Syrian telecommunications company

Syrian Telecom, officially Syrian Telecommunications Establishment (الإتصالات السورية), is a telecommunications company in Syria. The company is affiliated with the government of Syria. The twelve service providers in Syria run through two AS's, both of which are owned by Syrian Telecom (AS29256 and AS29386).

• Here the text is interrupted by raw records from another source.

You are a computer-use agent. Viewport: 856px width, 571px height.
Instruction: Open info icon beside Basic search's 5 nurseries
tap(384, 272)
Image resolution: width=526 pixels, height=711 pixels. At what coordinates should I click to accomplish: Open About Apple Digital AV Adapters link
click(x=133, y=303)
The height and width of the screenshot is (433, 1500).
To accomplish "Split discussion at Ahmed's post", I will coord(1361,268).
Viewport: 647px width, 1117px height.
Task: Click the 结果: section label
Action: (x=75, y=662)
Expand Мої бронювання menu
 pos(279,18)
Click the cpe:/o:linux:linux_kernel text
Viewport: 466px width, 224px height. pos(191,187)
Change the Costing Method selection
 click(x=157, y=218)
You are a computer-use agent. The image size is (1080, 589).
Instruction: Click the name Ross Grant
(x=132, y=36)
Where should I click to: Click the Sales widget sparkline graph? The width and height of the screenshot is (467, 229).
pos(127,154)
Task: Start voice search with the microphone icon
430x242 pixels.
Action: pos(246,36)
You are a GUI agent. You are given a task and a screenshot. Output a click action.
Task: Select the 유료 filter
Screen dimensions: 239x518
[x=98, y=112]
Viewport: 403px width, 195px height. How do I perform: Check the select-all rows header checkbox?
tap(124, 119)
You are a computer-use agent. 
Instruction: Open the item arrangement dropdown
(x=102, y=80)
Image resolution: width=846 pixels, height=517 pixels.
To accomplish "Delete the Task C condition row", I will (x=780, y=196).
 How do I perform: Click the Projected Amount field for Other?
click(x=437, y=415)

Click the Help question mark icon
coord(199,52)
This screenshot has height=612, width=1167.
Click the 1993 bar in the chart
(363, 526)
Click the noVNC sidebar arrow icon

Their partners include ST-Samsung of Korea, a technology solutions provider to Syria, Iraq, and Sudan. Since 2006, agreements for wireless systems such as the INTRACOM IAS-W have been acquired through international agreements with foreign hardware suppliers.

== History ==
The Syrian Telecommunications Establishment (STE) was established on July 10, 1975, by the Decree No. 1935, as the country's main public telecommunications operator and a government body under the Ministry of Telecommunications and Technology, tasked with managing the country's public switched telephone network and related infrastructure. As a state-owned entity, STE held a monopoly on fixed-line telephony, international calls, and telex services, reflecting Syria's centralized economic model under Ba'athist rule, which prioritized state control over utilities.